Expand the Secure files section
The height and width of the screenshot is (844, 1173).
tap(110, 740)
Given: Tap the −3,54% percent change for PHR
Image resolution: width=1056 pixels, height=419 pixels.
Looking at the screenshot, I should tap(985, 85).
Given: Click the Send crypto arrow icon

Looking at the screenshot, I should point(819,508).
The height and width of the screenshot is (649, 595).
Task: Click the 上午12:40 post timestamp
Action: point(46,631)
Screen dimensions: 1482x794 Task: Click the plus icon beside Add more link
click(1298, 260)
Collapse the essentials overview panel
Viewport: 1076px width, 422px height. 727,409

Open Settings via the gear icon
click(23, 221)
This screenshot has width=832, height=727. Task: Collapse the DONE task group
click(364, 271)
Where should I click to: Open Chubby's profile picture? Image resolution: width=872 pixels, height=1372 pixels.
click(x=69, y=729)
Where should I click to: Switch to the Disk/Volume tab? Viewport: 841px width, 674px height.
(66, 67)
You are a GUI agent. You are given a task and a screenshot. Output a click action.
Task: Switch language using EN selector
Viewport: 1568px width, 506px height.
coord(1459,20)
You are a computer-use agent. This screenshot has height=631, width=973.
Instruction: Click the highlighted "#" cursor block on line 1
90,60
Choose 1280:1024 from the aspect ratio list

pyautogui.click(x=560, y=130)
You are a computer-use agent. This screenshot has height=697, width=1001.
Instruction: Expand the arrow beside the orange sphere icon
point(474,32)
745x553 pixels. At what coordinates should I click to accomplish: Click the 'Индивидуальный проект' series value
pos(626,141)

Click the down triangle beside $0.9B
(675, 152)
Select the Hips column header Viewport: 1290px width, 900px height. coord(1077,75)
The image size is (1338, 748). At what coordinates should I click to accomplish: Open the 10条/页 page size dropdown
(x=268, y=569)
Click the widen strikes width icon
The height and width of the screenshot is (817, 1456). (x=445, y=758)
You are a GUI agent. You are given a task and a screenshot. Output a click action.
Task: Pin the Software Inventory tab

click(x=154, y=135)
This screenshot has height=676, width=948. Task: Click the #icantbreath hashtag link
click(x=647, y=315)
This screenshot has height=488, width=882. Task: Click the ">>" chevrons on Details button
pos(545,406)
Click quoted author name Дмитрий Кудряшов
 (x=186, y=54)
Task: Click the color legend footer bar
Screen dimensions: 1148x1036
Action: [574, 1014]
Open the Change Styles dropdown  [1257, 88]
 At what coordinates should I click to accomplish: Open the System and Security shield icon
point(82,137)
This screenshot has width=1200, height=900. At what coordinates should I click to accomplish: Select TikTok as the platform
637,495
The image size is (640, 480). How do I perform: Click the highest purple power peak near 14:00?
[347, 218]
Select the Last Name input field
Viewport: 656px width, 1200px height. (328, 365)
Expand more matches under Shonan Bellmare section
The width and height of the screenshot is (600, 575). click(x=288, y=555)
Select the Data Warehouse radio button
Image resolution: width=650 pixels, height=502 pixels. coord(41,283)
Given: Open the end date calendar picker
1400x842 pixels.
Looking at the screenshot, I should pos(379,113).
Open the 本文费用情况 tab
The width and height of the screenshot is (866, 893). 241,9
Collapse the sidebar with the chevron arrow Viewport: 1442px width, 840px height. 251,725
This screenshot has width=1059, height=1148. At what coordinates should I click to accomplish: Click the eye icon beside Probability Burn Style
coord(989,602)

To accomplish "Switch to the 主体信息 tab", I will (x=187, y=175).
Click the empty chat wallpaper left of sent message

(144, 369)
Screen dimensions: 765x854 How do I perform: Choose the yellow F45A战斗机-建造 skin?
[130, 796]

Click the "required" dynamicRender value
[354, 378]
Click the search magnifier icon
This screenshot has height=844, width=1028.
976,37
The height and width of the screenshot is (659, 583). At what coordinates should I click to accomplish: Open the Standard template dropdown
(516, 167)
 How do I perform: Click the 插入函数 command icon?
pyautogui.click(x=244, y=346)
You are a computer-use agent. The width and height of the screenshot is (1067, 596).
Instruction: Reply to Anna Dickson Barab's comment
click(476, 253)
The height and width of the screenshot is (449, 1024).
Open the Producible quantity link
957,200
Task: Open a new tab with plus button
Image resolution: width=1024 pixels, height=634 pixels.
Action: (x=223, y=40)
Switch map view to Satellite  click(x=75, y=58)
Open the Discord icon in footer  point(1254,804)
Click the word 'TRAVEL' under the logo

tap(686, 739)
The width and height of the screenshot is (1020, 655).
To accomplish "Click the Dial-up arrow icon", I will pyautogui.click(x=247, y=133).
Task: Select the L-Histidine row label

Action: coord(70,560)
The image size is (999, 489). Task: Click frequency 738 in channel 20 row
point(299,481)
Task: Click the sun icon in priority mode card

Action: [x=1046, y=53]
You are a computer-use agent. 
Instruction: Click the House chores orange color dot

-*-

* _Work to complete_:
Scan the records for the string "computer" and report each line where it occurs.

* _Exercise response_:
You are a computer-use agent. This screenshot has height=631, width=973.
You are a computer-use agent. This screenshot has height=697, width=1001.
You are a computer-use agent. The width and height of the screenshot is (1067, 596).
You are a computer-use agent. 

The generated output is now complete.